Sermon Bible Commentary
Psalms 90:9
No part of the ancient Scriptures is less obsolete than this Psalm. It is a picture still true to nature. Human life, viewed generally, has not since brightened up into a scene of joy and triumph. The text seems to express both a necessary fact and a censure. The rapid consumption of our years, their speedy passing away, is inevitable. But they may be spent also in a trifling manner, to little valuable purpose, which would complete the disconsolate reflection on them by the addition of guilt and censure.
I. The instruction supplied by all our years has been to little purpose if we are not become fully aware of one plain fact: that which was expressed in our Lord's sentence, "Without Me ye can do nothing;" in other words, that it is only through the medium of God that we can effectually attempt any of the most important things, because we have a nature that is unadapted to them, repugnant to them, revolts from them. Therefore, if during the past year we failed in the essential point of imploring the Divine Spirit to animate us, well might we fail in the rest.

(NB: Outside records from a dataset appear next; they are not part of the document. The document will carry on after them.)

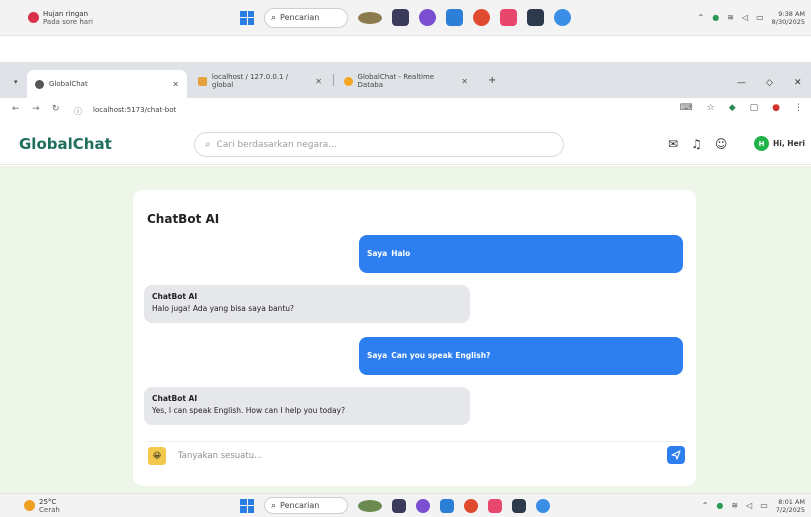 The height and width of the screenshot is (517, 811). Describe the element at coordinates (798, 108) in the screenshot. I see `menu-dots-icon: ⋮` at that location.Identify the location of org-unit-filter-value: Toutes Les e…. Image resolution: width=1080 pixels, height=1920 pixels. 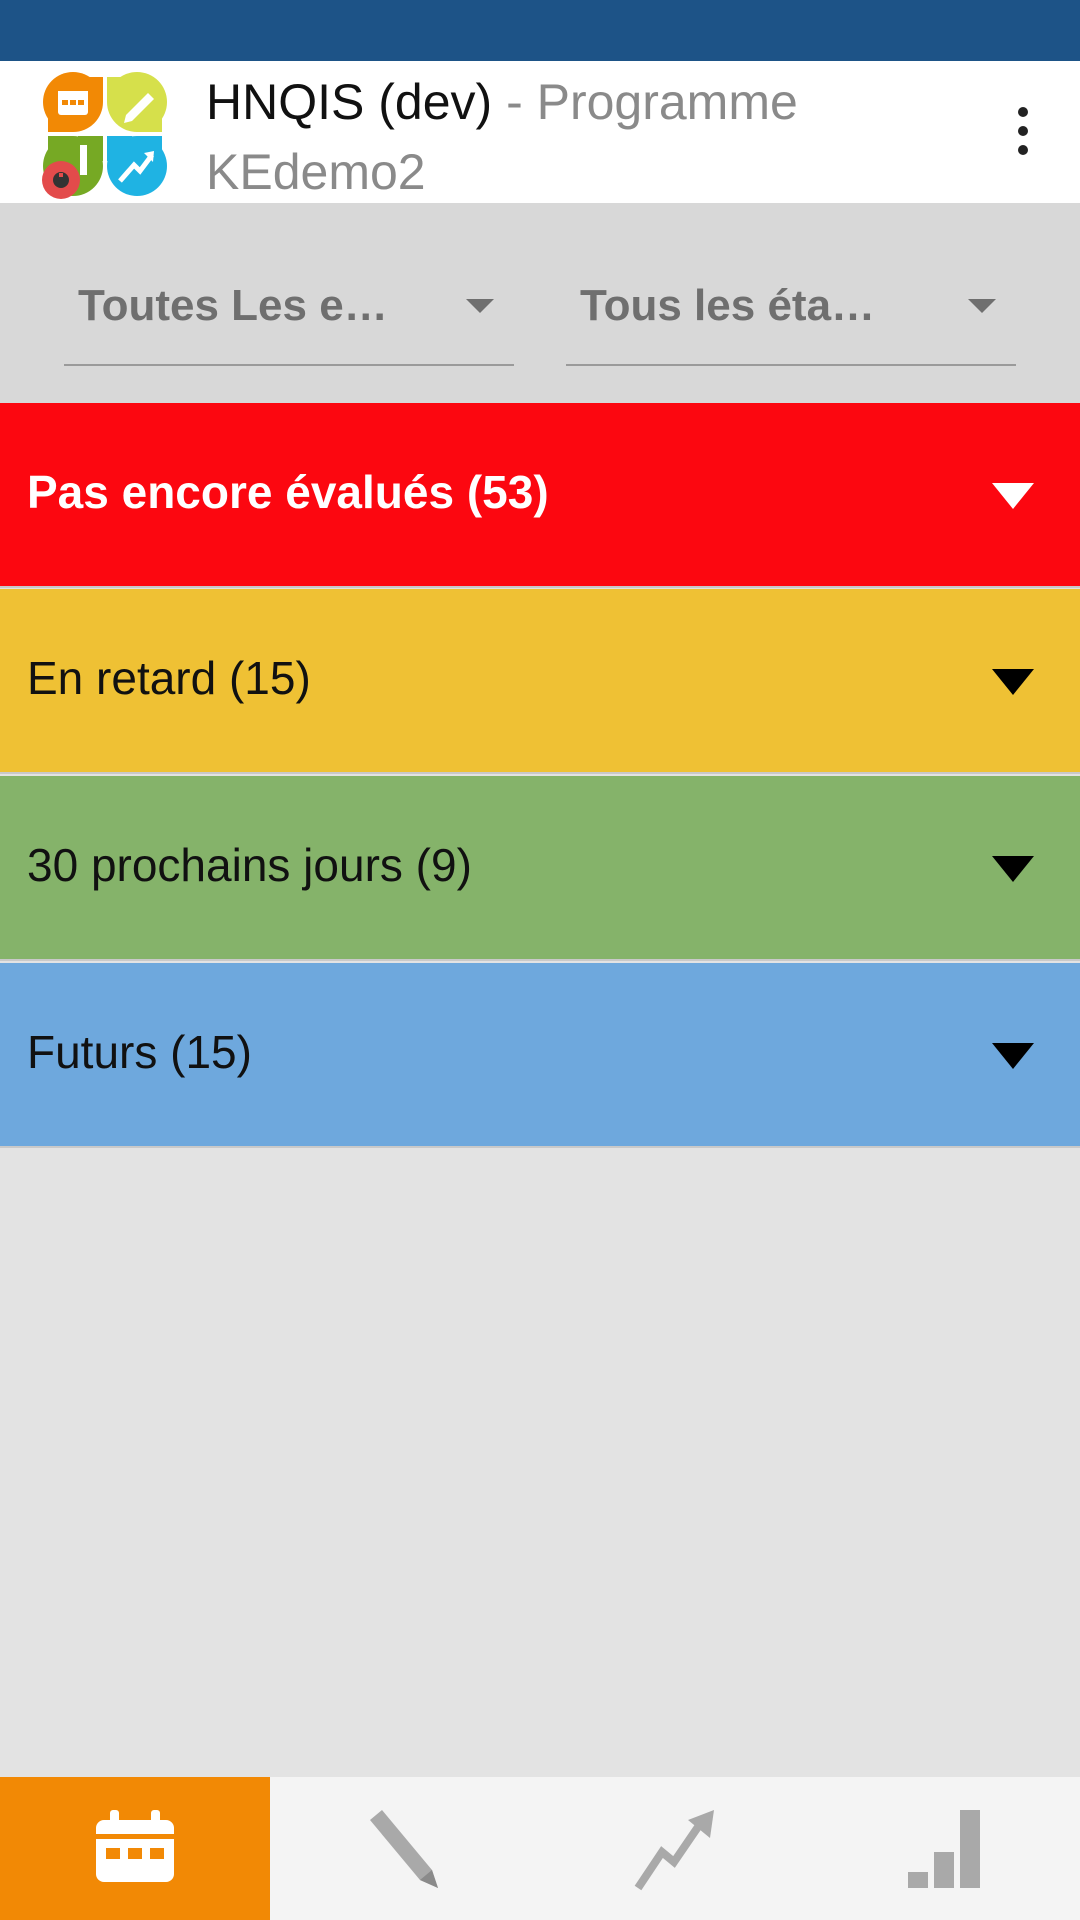
(233, 306).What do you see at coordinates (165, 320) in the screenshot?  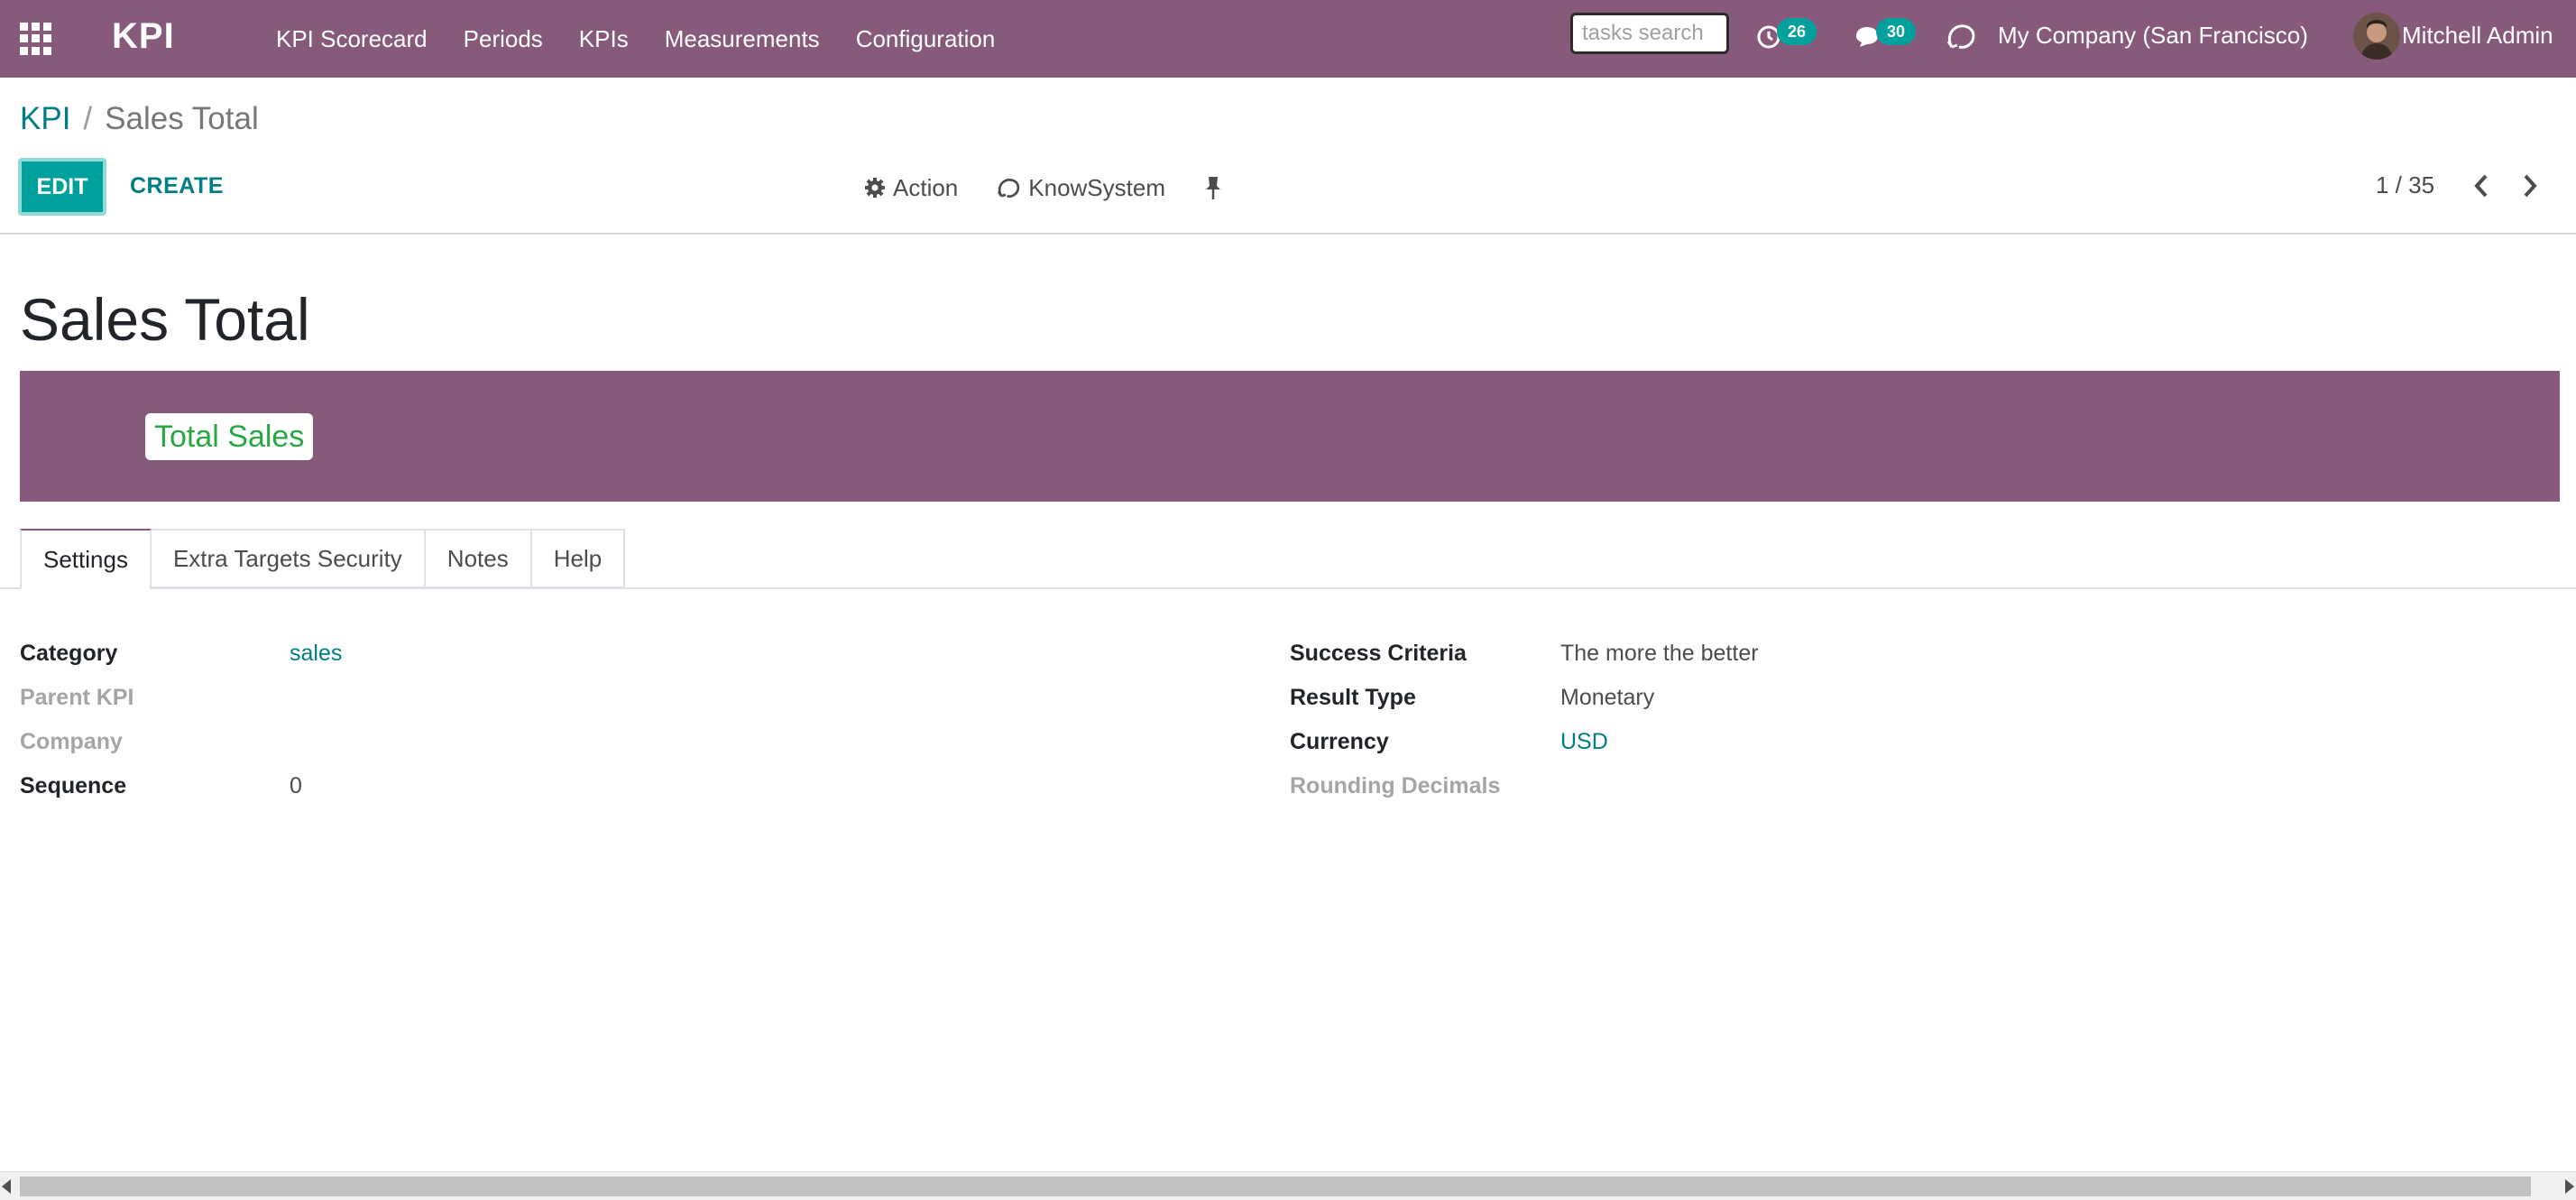 I see `record-title: Sales Total` at bounding box center [165, 320].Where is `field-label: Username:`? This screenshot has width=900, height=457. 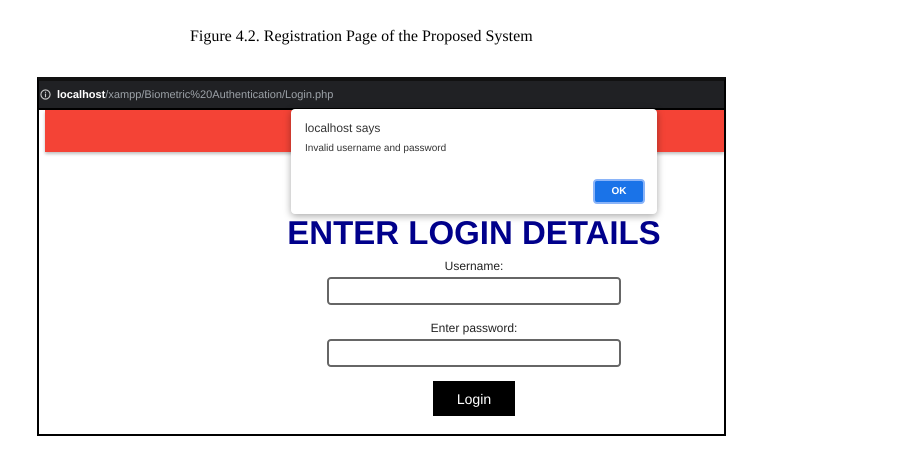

II. Sentiments of a grateful kind should be among the first to arise in every one's meditation on the past year. If we have no right estimate and feeling for the past mercies of God, how are we to receive present and future ones with a right feeling? For future duty we shall want to have motives. Think, if all the force that should be motive could be drawn, in the form of gratitude, from one year's mercies of God and, as it were, converged to a point, what a potent motive that would be! We have to look back over the year to collect this force.
III. Another consideration is that our last year has added to an irrevocable account. It has passed into the record of heaven, into the memory of God.
IV. Our year has been parallel to that of those persons who have made the noblest use of it. Why were the day, the week, the month, of less value in our hands than in theirs?
V. Another reflection may be on our further experience of mortal life and the world. We have seen it, tried it, judged it, thus much longer. Our interest upon it is contracted to so much narrower a breadth. At first we held to life by each year of the whole allotment; but each year withdrawn cut that tie, like the cutting in succession of each of the spreading roots of a tree. There should in spirit and feeling be a degree of detachment in proportion.
VI. The year departed may admonish us of the strange deceptiveness, the stealthiness, of the flight of time. Each period and portion of time should be entered on with emphatically imploring our God to save us from spending it in vain.
J. Foster, Lectures,1st series, p. 292.
References: Psalms 90:9. Preacher's Monthly,vol. vi., p. 354; A. Raleigh, From Dawn to the Perfect Day,p. 379; R. D. B. Rawnsley, Sermons in Country Churches,1st series, p. 299.